Сразу после убийства Александра Второго, при котором были освобождены крестьяне, бывшие до того крепостными, прочитал лекцию в зале Кредитного общества в Москве(43). Зал был переполнен, как обычно, и присутствовали все, кто имел какое-нибудь в то время значение. и тут Соловьев сказал приблизительно следующее - /Лекция напечатана не была, но она должна была бы где-нибудь сохраниться, потому что Соловьев изложил ее содержание в своем письме государю, Александру Третьему, хотя и несколько иначе:
Ваше Императорское Величество, Всемилостивейший Государь!
До Вашего Величества, без сомнения, дошли сведения о речи, сказанной мной 28 марта, вероятно в искаженном и, во всяком случае, в преувеличенном виде. Поэтому считаю своим долгом передать Вашему Величеству дело, как оно было. Веруя, что только духовная сила Христовой истины может победить силу зла и разрушения, проявленную ныне в таких небывалых размерах, веруя также, что русский народ в целости своей живет и движется духом Христовым, веруя, наконец, что царь России есть представитель и выразитель народного духа, носитель всех лучших сил народа, я решился с публичной кафедры исповедовать эту свою веру. Я сказал в конце своей речи, что настоящее, тягостное время даст русскому царю небывалую прежде возможность заявить силу христианского начала всепрощения и тем совершить величайший нравственный подвиг, который поднимет власть Его на недосягаемую высоту, и на незыблемом основании утвердит Его державу. Милуя врагов своей власти вопреки всем естественным чувствам человеческого сердца, всем расчетам и соображениям земной мудрости, царь станет на высоту сверхчеловеческую и самым делом покажет божественное значение Царской власти, покажет, что в нем живет высшая духовная сила всего русского народа, потому что во всем этом народе не найдется ни одного человека, который мог бы совершить больше этого подвига. Вот в чем заключается сущность моей речи и что, к крайнему моему прискорбию, было истолковано не только несогласно с моими намерениями, но и в прямом противоречии с ним.
Вашего Императорского Величества верноподданный Владимир Соловьев"(44)./
В журнале "Былое", выходящем за границей, речь была изложена так:
"... Был убит отец царя; по древним старозаветным законам убийцы должны быть эа это убиты, но в христианском государстве должен царствовать другой закон - не "око за око, зуб эа зуб", а "прощайте врагов ваших", и, если ныне царствующий государь - христианин, он простит убийц отца, если же нет - он покажет, что он не христианский государь, и русский народ не потерпит нехристианского царя и свергнет его".

Список заданий:
[1] Определите, соответствуют ли тексту о речи Соловьева следующие утверждения: (а) лекция Соловьева была напечатана; (б) Соловьев произнес свою речь 28 марта; (в) журнал «Былое» выходил за границей. Для каждого утверждения ответьте «да» или «нет» и приведите точную цитату из текста, которая это подтверждает.
[2] Перечислите все убеждения, которые Соловьев в письме государю вводит словом «веруя» в тексте о его речи.

Выборка материала:
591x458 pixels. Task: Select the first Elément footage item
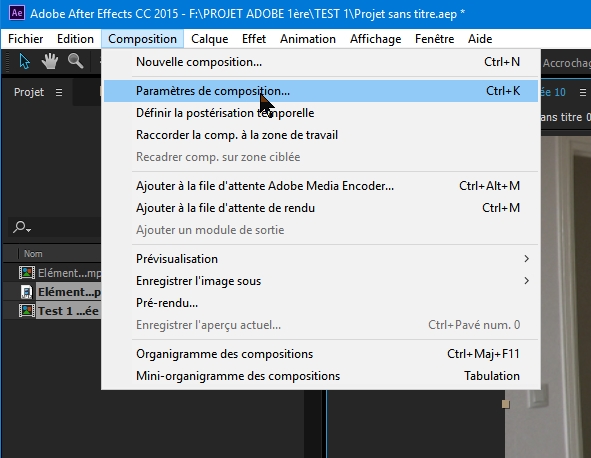click(60, 273)
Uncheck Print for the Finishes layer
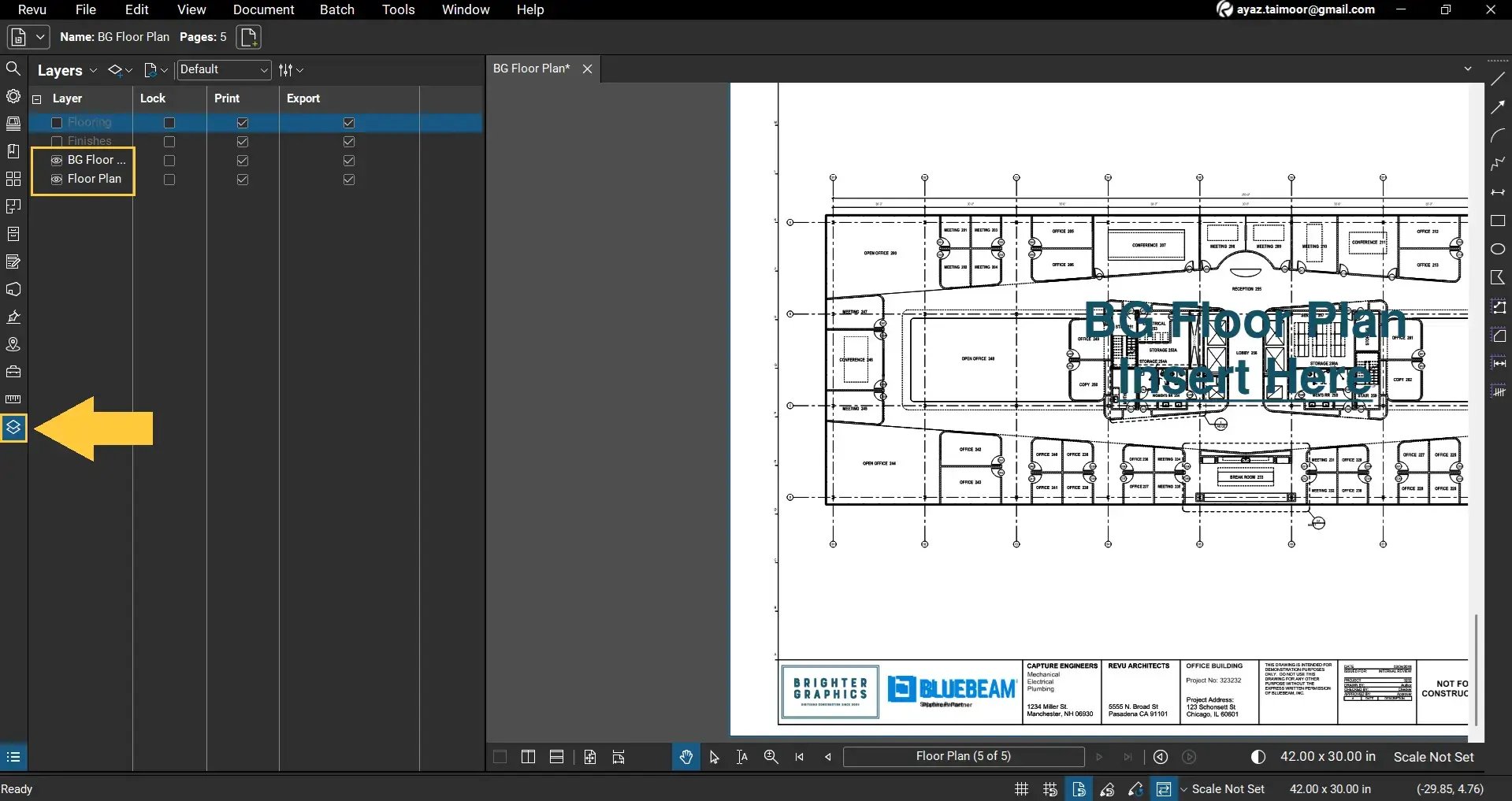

Ответы:
[1]
(а) Нет: «Лекция напечатана не была».
(б) Да: «о речи, сказанной мной 28 марта».
(в) Да: «В журнале "Былое", выходящем за границей».

[2]
1. Только духовная сила Христовой истины может победить силу зла и разрушения.
2. Русский народ в целости своей живет и движется духом Христовым.
3. Царь России есть представитель и выразитель народного духа, носитель всех лучших сил народа.